Orang-orang yang barusan mendengar teriakan Yuna berbondong keluar rumah dan mulai berkerumun. Mereka melihat iba pada Yuna yang histeris menjerit. Bagaimana tidak? Semua uang dan harta berharganya ada dalam ransel yang diambil itu.
"Sabar ya, Dek."
"Kita lapor polisi, ya."
"Keluargamu mana?"
Masih banyak lagi perkataan simpati orang-orang yang sebenarnya makin membuat Yuna kesal. Dia tak punya apa-apa lagi, tak punya ponsel, dompet ataupun uang. Niat hati tadi ingin mencari kontrakan di lingkungan itu. Siapa yang menduga dirinya berakhir dirampok dan terancam menjadi gelandangan.

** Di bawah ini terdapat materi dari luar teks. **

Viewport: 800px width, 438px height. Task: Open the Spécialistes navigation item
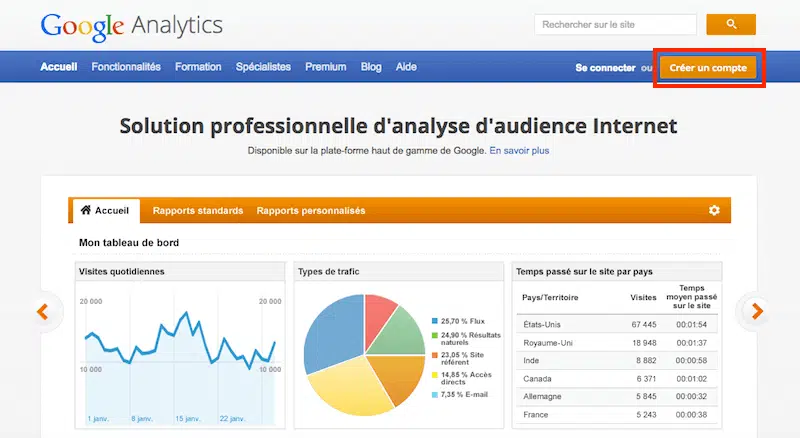(x=263, y=67)
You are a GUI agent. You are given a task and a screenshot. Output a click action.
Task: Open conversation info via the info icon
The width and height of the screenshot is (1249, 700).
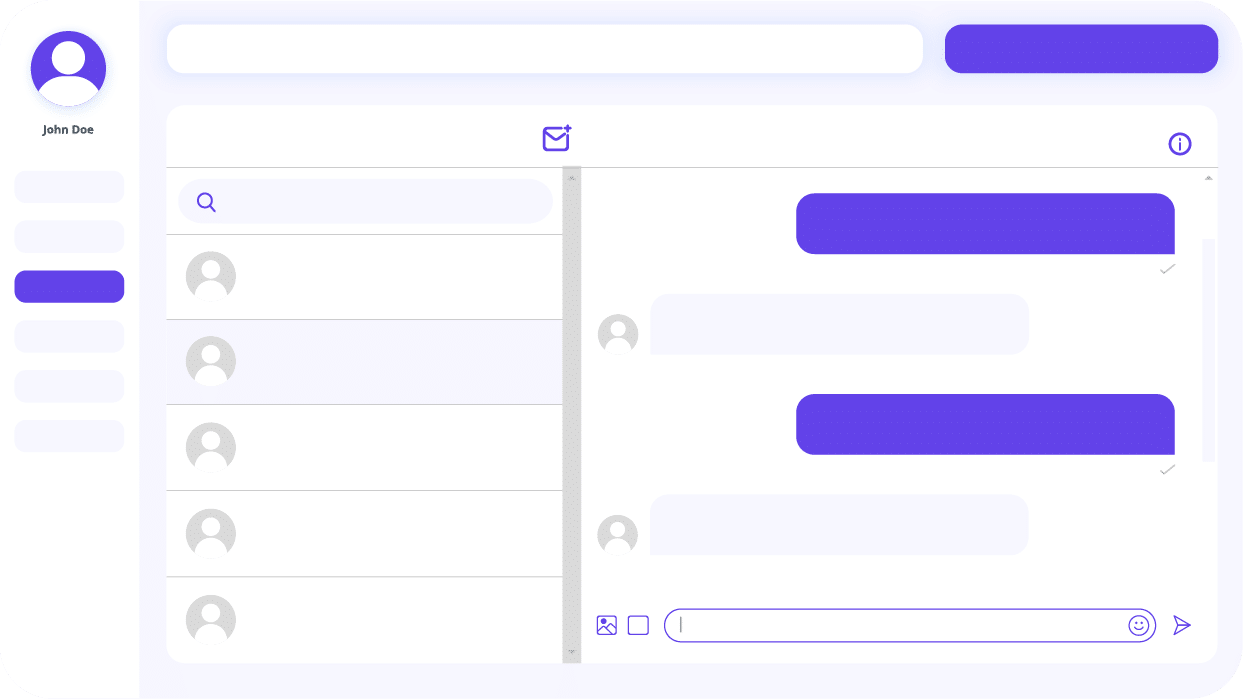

Yuna kembali meraung. Dia menerjang pasir yang ada di sana, adegan dramatis pun tak terelakkan. Yuna mendadak seperti anak kecil yang merajuk jika tidak dibelikan mainan.
"Sabar, Dek." Seorang tetangga yang iba langsung meraih ponsel dan menghubungi polisi.
Yuna yang meraung tentu saja berhenti. Dia cegah ibu itu. Bisa brabe jika polisi yang turun tangan. Bisa-bisa drama kabur-kaburan yang tengah dilakoni berakhir memalukan. Bagaimana tidak, dia nekat pergi dari rumah karena menentang perjodohan yang keluarganya atur. Apa jadinya jika keluarga besar tahu kalau dirinya mendapat kemalangan saat proses kabur-kaburan yang belum sehari dia lakukan?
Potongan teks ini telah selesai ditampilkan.